Dans le pays du roi Frygolï III, ça n'allait pas du tout.
Du haut en bas de l'échelle sociale, le mal régnait en souverain maître, et cette sombre calamité avait uniquement pour cause l'universelle mollesse amenée par la richesse et la prospérité. Des expéditions, des guerres heureuses avaient rempli les caisses de Frygolï II, le père de notre héros, troisième du nom. Les habitants des pays voisins, fléchissant peu à peu sous la conquête, étaient venus grossir par un recul continuel des frontières le nombre des sujets de notre Frygolï actuel. Ces populations étaient absolument tondues ras, très ras, pécuniairement parlant. Tout le numéraire ainsi enlevé servait à entretenir dans une paresse abominable une nuée de fonctionnaires, de courtisans, et de soldats ivrognes...
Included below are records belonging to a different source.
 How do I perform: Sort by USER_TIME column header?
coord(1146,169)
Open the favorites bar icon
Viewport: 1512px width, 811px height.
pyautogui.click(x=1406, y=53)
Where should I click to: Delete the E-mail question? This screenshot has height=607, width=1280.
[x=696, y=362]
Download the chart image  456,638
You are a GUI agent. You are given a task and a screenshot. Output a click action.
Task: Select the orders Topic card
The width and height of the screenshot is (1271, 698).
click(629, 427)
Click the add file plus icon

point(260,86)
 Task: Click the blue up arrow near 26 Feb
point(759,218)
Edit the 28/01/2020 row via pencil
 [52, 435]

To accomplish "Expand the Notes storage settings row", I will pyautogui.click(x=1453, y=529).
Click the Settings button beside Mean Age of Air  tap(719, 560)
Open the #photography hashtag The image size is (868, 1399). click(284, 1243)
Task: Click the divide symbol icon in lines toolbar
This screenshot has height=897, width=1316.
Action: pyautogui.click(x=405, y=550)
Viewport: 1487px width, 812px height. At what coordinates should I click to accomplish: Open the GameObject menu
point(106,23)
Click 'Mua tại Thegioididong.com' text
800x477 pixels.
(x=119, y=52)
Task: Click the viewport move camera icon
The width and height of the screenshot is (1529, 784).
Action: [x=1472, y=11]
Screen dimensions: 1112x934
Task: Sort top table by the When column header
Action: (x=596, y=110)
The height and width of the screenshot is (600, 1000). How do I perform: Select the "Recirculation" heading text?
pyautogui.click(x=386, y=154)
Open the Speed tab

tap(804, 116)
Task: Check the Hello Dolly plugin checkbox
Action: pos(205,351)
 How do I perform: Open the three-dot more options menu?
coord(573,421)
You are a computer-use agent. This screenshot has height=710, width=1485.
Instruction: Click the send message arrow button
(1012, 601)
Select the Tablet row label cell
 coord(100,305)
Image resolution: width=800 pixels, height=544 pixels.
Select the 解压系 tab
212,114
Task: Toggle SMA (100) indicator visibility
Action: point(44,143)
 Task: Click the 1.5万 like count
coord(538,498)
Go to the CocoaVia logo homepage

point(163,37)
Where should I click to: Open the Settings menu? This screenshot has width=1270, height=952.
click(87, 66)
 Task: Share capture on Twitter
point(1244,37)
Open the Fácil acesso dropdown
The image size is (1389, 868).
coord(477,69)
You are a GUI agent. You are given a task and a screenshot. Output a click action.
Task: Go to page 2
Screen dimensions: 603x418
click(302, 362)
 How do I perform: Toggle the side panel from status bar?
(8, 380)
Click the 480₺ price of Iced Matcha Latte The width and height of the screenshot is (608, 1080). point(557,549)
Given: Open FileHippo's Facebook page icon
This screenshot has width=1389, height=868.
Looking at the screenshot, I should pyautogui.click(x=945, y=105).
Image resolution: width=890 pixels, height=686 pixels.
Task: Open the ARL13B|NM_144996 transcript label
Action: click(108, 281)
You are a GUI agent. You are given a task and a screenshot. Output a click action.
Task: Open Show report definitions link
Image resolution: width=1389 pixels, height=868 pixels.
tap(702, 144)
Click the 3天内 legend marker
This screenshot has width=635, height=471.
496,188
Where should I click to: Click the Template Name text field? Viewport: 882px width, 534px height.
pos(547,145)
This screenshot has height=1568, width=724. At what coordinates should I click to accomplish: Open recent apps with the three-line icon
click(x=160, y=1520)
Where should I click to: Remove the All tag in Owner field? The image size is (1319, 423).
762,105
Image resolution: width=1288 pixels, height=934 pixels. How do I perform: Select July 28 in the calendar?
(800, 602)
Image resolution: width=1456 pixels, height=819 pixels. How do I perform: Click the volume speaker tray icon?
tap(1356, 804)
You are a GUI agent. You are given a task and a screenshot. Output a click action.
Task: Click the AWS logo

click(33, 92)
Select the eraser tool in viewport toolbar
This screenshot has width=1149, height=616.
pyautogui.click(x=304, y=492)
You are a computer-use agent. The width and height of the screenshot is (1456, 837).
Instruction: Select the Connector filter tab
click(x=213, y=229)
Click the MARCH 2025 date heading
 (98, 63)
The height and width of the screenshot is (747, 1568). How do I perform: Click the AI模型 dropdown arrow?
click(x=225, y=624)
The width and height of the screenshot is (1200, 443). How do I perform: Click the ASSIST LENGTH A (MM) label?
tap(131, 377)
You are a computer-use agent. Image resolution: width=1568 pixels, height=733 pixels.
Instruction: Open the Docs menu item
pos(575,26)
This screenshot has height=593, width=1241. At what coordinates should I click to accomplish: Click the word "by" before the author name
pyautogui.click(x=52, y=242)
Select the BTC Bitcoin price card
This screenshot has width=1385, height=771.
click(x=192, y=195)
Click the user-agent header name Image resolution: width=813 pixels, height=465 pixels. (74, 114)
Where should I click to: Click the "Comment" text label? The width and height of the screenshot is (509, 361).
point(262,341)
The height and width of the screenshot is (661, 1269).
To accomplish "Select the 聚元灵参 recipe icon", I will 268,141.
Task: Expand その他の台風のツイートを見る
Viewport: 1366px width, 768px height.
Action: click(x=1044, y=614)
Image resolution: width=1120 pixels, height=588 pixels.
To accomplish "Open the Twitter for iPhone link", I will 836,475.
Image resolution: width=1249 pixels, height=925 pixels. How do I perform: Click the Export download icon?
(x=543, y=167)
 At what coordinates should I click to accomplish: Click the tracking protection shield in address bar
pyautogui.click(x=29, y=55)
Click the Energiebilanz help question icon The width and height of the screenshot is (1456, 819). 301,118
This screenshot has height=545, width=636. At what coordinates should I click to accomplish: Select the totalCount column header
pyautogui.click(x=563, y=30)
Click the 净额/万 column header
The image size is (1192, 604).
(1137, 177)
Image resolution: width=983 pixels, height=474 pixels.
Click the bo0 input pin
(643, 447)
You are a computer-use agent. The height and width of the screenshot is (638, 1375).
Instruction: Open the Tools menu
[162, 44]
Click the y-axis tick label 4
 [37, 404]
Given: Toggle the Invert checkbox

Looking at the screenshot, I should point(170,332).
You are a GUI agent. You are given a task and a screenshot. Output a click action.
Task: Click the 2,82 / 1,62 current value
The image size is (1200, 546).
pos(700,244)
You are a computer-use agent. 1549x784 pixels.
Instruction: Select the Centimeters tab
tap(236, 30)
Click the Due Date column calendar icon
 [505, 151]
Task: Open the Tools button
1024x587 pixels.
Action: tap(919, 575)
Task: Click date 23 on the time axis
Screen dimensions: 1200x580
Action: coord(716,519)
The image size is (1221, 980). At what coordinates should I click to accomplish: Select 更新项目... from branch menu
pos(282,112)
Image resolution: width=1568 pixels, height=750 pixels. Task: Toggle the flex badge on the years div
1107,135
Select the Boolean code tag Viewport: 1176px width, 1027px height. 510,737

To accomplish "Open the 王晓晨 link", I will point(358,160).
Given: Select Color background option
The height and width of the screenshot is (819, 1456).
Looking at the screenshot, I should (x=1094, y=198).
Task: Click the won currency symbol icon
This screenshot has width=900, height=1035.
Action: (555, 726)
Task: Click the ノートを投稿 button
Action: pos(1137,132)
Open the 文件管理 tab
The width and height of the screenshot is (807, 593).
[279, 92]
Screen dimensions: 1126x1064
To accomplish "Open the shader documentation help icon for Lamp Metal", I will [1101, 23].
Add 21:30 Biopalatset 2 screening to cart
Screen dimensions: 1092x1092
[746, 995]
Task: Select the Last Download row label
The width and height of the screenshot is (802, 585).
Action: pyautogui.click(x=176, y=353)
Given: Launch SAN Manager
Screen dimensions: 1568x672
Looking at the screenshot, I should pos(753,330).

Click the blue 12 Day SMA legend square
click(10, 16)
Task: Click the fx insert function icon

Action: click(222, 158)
Frygolï qui, plus que les autres, avait vidé à traits rapides, la coupe dorée des plaisirs, s'assoupit le premier, l'esprit alourdi par l'atmosphère de noir ennui qui flottait sur ses États. Il devint farouche et cruel, donna dans des cirques immenses des spectacles sanglants, des combats d'hommes et de bêtes sauvages. Ce qui restait de prisonniers fut employé à cette belle besogne ; et lorsqu'on n'en trouva plus, Frygolï sacrifia ses propres sujets, les plus pauvres, bien entendu. Les bêtes des cirques en crevèrent d'indigestion, ce qui arrêta tout naturellement les combats. Un beau jour, pour se procurer un spectacle nouveau, il fit égorger toutes les femmes de son harem. Les appartements royaux retentirent de cris féminins, puis tout s'éteignit dans le sang. Les gardes qui avaient exécuté cet ordre, si endurcis qu'ils fussent dans le crime, ressentirent dès lors une sombre horreur pour leur maître.
Cependant Frygolï, névrosé, déséquilibré, descendait peu à peu les degrés de l'affaissement intellectuel et moral dont le dernier échelon aboutit au gâtisme absolu.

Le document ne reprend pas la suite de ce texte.